§ What you need to do:
(1) Can you rewrite the paragraph of the farm allergy article that begins "The study's researchers raised two groups" as a short list that keeps its main facts?
(2) Why is the new study in the farm allergy article significant, given what was known before? Answer in one to three sentences.
(3) Update the farm allergy article from "Growing Up On a Farm Lowers Your Risk of Developing" up to and including "fed formula milk.", replacing "piglets" with "young pigs".

§ Text segment:
****
Growing Up On a Farm Lowers Your Risk of Developing Allergies

Kids raised on farms are more likely to have stronger immune systems and fewer allergies.

A new study offers direct evidence that growing up on a farm lowers your risk of allergies.

It has long been suspected that this was the case, but up until this point there had been no direct evidence. Researchers have long been curious of the link between industrialized Western society and the rise of immunological diseases such as food allergies, eczema, and asthma.

The study’s researchers raised two groups of piglets—one group in a farm environment with all of the various germs and dirt this entails, and one group in a very clean, hygienic environment (the way many kids are raised now). Additionally, the farm group was nursed by their mothers, while the non-farm group was fed formula milk.
****
[Stored data entries]
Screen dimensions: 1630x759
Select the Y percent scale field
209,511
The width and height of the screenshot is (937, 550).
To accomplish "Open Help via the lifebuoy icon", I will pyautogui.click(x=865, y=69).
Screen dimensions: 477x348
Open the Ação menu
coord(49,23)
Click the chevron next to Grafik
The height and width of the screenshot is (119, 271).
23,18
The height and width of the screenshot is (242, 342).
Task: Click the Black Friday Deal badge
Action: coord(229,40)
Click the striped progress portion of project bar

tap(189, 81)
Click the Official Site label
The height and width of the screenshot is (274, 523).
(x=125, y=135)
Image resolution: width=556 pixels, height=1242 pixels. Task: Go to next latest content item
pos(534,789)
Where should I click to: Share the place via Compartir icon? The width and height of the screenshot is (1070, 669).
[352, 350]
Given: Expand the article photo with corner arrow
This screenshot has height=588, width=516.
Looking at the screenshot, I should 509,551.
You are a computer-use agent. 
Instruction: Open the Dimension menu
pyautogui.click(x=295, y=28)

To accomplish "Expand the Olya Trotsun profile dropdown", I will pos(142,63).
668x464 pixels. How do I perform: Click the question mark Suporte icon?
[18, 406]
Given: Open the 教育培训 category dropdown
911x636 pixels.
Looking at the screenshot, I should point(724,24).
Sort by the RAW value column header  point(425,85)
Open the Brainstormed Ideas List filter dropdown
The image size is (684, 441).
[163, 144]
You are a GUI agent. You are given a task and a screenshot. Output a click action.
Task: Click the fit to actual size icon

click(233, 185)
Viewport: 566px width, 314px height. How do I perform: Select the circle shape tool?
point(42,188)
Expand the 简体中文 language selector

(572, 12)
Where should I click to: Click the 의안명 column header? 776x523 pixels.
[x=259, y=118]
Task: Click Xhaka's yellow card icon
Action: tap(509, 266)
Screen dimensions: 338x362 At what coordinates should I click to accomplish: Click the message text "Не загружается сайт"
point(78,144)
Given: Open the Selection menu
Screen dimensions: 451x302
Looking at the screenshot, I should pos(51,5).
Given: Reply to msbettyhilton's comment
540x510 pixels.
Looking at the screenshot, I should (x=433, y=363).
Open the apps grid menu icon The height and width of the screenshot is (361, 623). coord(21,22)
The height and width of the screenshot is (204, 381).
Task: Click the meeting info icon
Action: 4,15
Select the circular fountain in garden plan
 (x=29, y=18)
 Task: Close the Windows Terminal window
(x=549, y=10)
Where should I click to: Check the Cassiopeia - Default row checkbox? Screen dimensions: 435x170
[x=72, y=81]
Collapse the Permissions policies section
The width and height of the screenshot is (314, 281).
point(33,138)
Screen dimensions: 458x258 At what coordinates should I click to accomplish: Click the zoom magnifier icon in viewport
****
§ Solutions in order:
(1)
- Researchers raised two groups of piglets.
- Farm group: lived in a farm environment with all its germs and dirt, and was nursed by their mothers.
- Non-farm group: lived in a very clean, hygienic environment, like the way many kids are raised now, and was fed formula milk.

(2) It offers direct evidence that growing up on a farm lowers the risk of allergies. This link had long been suspected, but until this point there had been no direct evidence for it.

(3)
Growing Up On a Farm Lowers Your Risk of Developing Allergies

Kids raised on farms are more likely to have stronger immune systems and fewer allergies.

A new study offers direct evidence that growing up on a farm lowers your risk of allergies.

It has long been suspected that this was the case, but up until this point there had been no direct evidence. Researchers have long been curious of the link between industrialized Western society and the rise of immunological diseases such as food allergies, eczema, and asthma.

The study’s researchers raised two groups of young pigs—one group in a farm environment with all of the various germs and dirt this entails, and one group in a very clean, hygienic environment (the way many kids are raised now). Additionally, the farm group was nursed by their mothers, while the non-farm group was fed formula milk.